On April 26, 2024, in the same action, Kimble, seeking to add a bad faith claim against Progressive, moved for leave to amend the complaint. (Doc. 1-1) at 1. On August 1, 2024, the state court granted Kimble's motion and deemed Kimble's amended complaint filed the same day. (Doc. 1-2) at 1; (Doc. 1-1) at 3–7.
Progressive removed the action to federal court on August 20, 2024. NOR. Progressive alleges that complete diversity exists: Kimble is a citizen of Florida, Progressive is a citizen of Ohio, and Kimble seeks to recover $200,000 plus interest, attorney's fees, and costs. Id. ¶¶ 9–12. Kimble does not dispute that the parties are of diverse citizenship and the amount in controversy exceeds $75,000.00, but he contends that Progressive's notice of removal is untimely. MTR at 3.
II. LEGAL STANDARD
United States district courts have diversity jurisdiction if the parties are of diverse citizenship and the amount in controversy exceeds $75,000. See 28 U.S.C. § 1332(a). No later than thirty days after receipt of “a copy of the initial pleading setting forth the claim for relief upon which such action or proceeding is based,” id. § 1446(b)(1), a defendant may remove any case in which a federal district court would have had original jurisdiction, id. § 1441(a). If “the case stated by the initial pleading is not removable, a notice of removal may be filed within 30 days after receipt by the defendant, through service or otherwise, of a copy of an amended pleading, motion, order or other paper from which it may first be ascertained that the case is one which is or has become removable.” Id. § 1446(b)(3).
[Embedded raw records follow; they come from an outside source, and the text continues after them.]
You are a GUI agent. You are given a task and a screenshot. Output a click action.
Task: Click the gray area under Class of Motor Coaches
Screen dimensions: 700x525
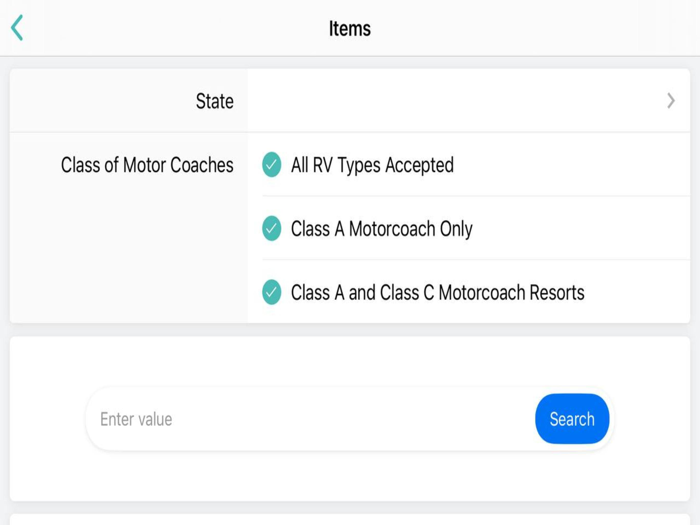click(130, 260)

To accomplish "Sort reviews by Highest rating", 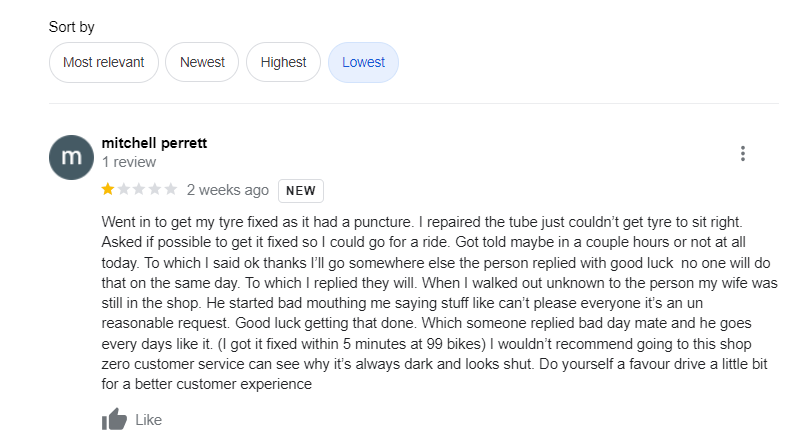I will (x=283, y=62).
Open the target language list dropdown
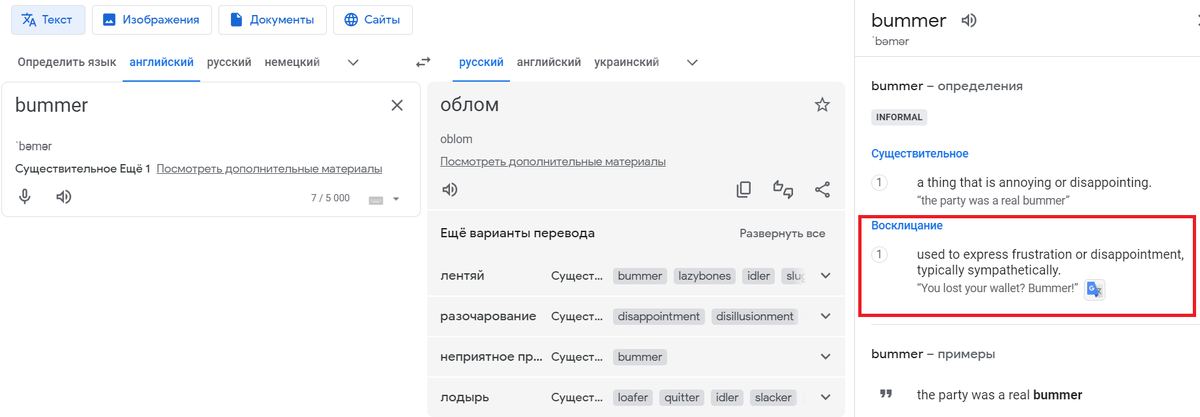The width and height of the screenshot is (1200, 417). tap(692, 62)
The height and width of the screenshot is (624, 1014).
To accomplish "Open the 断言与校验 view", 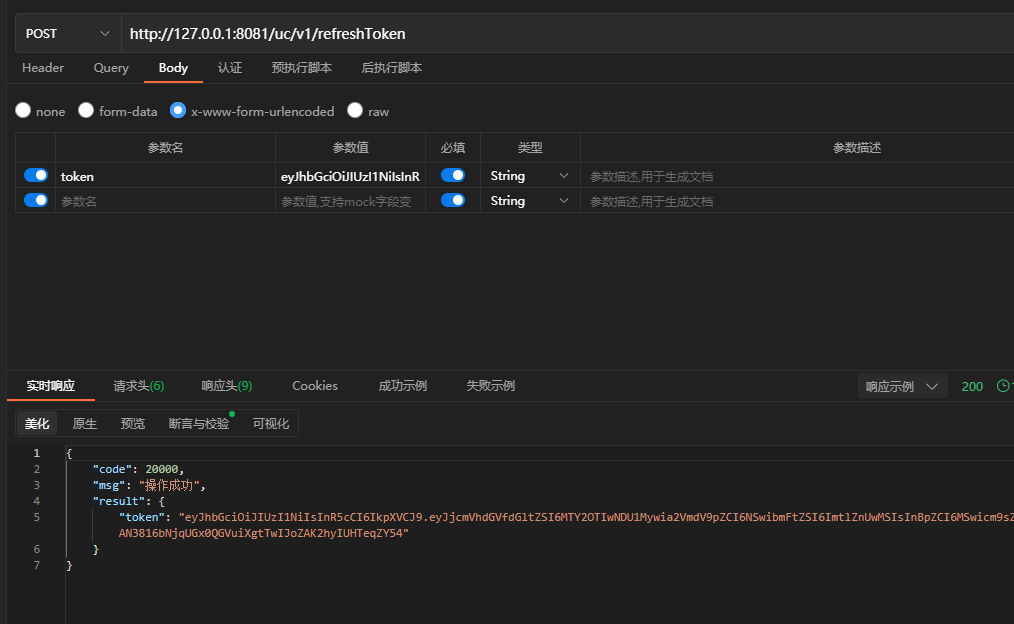I will [199, 424].
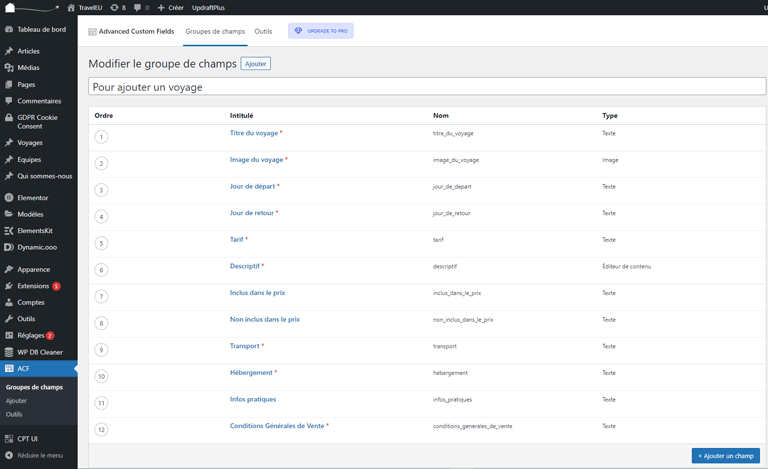Open the Médias sidebar menu

click(x=28, y=68)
There is an exception to this rule, though, when a defendant attempts to remove a case based on diversity jurisdiction. In that circumstance, a “case” may not be removed under § 1446(b)(3) “more than 1 year after commencement of the action, unless the district court finds that the plaintiff has acted in bad faith in order to prevent a defendant from removing the action.” Id. § 1446(c)(1).
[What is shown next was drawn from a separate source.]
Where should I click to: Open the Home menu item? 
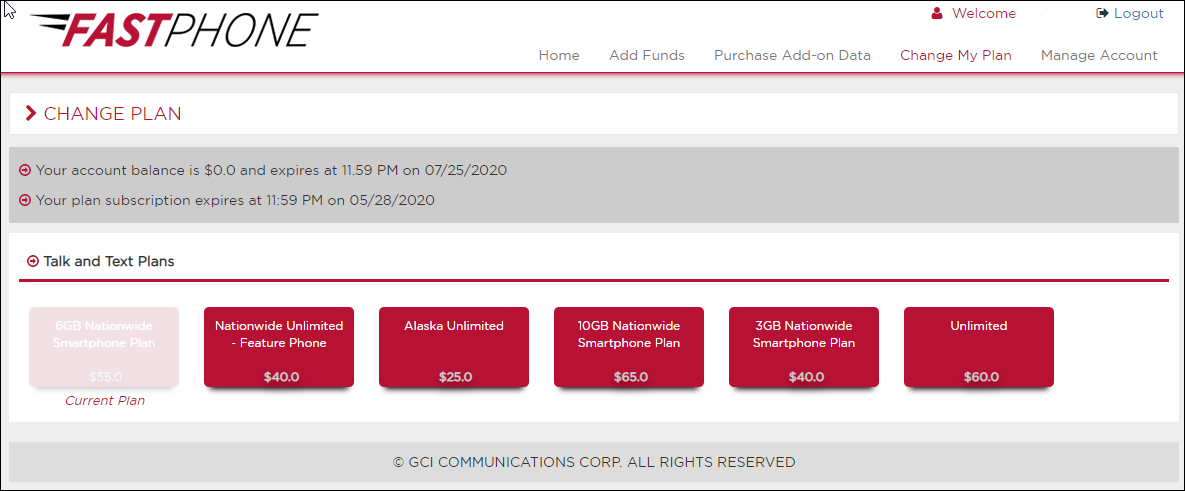coord(559,55)
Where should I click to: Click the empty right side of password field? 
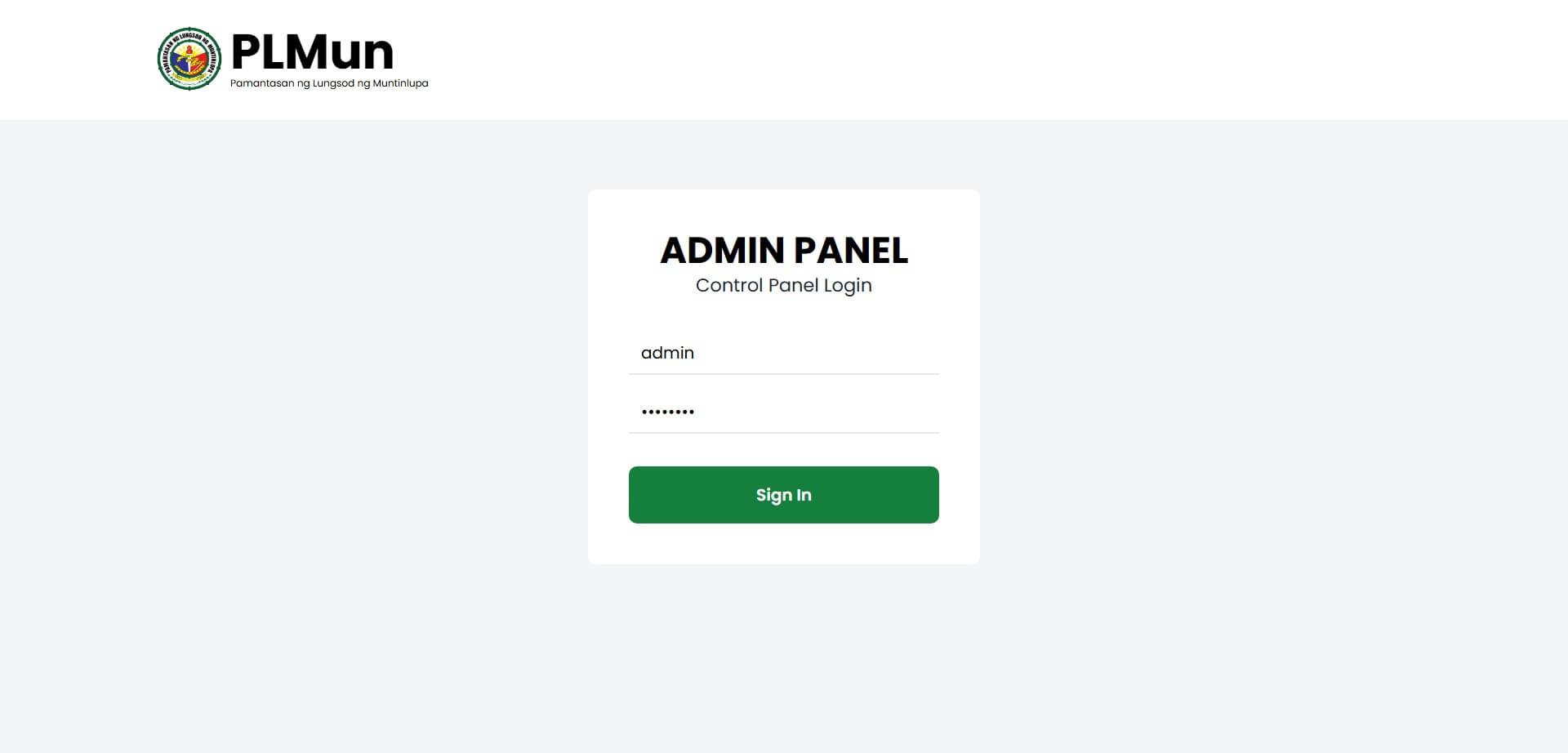(882, 412)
On a motion to remand, the “removing party bears the burden of establishing jurisdiction.” Diaz v. Sheppard, 85 F.3d 1502, 1505 (11th Cir. 1996). Removal statutes are “construed narrowly” and “where plaintiff and defendant clash about jurisdiction, uncertainties are resolved in favor of remand.” Burns v. Windsor Ins. Co., 31 F.3d 1092, 1095 (11th Cir. 1994).
III. ANALYSIS
The central issue in this case is whether Kimble's action was commenced when he filed his initial complaint in May 2020 or when he amended his complaint in August 2024 to add a bad-faith claim. Even if an amended complaint, like the one at issue here, provides a basis for federal diversity jurisdiction under § 1332, § 1446(c)(1) provides that the “case” may not be removed “more than 1 year after commencement of the action, unless the district court finds that the plaintiff has acted in bad faith in order to prevent a defendant from removing the action.” Progressive does not argue that Kimble acted in bad faith, so this case must be remanded if the action was commenced more than one year before Progressive filed the notice of removal.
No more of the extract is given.